— FRAGMENTO SELECCIONADO —
Un espíritu prisionero trae una introducción que dice: "los escritores rusos, crecidos en espacios donde la libertad no ha abundado, siempre se han sentido portadores de esta libertad; por eso su suerte casi siempre ha sido aciaga. La muerte temprana de Pushkin y Lérmontov, la locura de Gógol, el cautiverio de Dostoievski, la censura —fiel compañera de todos ellos que tuteló con especial celo la obra de Tólstoi y Chéjov, son algunos ejemplos del pasado". Y prosigue: "esta tradición se ha visto perfeccionada en la época soviética: años de loas, de cantatas y también de silencios, prisiones y exterminios…".

Recordemos, pienso ahora, a Mandelshtam, a Pasternak, a la Ajmátova, que ni siquiera tuvo un cementerio. No puedo, después de haber leído a estos autores y conocer cómo vivieron y murieron (Mayakovski, por ejemplo, y Marina, que se ahorcó en Yelábuga), quedarme con los brazos cruzados ante algo que me parece, a la distancia de aquellos hechos, y en esta isla en el centro del Caribe, una tragedia para la nación cubana que ya vivió expulsiones y censuras por los años setenta y aún sigue viviéndolas.

— ÍTEMS EXTRAÍDOS —
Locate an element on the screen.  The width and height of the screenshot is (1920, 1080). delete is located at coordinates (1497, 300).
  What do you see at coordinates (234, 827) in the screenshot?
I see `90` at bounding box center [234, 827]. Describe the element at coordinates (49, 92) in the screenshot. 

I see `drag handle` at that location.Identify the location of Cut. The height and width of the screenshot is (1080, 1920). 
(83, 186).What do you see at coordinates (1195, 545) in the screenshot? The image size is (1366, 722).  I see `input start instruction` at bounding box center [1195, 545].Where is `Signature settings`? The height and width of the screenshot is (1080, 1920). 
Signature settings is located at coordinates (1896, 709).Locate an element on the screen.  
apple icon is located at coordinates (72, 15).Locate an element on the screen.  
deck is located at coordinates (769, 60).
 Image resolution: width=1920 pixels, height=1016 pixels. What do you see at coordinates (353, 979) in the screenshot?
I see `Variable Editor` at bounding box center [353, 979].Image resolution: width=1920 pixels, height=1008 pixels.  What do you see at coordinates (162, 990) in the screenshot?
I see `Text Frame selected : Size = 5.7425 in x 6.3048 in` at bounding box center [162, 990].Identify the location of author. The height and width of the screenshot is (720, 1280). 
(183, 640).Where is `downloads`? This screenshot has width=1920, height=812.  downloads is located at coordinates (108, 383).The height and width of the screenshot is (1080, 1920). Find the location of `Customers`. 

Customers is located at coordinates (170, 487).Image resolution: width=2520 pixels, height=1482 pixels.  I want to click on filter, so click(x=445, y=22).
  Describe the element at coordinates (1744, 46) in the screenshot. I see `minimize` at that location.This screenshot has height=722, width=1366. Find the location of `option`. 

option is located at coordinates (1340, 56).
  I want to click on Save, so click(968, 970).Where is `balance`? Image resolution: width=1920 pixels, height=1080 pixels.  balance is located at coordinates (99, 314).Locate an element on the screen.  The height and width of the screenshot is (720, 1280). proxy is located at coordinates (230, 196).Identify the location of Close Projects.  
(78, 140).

— CONSIGNA —
Escribe lo que sigue al fragmento sobre los escritores rusos perseguidos, empezando después de su última oración. Los ítems no tienen ningún papel en esto.

— RESPUESTA DEBAJO —
"¿Unas condiciones favorables? —escribe Marina— se sabe que para el artista éstas no existen… La vida misma es una condición desfavorable…". Pero las condiciones pueden endurecerse aún más, y esto es lo que he sentido durante los últimos días. Cuando me reuní en Estocolmo en el año 1994 con escritores del exilio, comprendí que la tragedia de la separación no se resolvía con eventos ni diálogos. Aquel mal (abierto y sin cicatrizar) estaba allí, donde la venganza y los remordimientos habían hecho una yaga purulenta que confiscaba toda posibilidad de cura. Los participantes de un lado y del otro se insultaban primero dentro de la reunión, y se abrazaban después en los pasillos, como si las dos orillas se unieran en aquellos abrazos efímeros. Mi ingenuidad sirvió de puente para entregar a Heberto Padilla unos poemas de autores jóvenes desconocidos por él (entre ellos, los de Antonio José Ponte) que Heberto usó después para una ponencia sobre poesía cubana que leyó en Madrid ese mismo año durante el encuentro "La Isla entera".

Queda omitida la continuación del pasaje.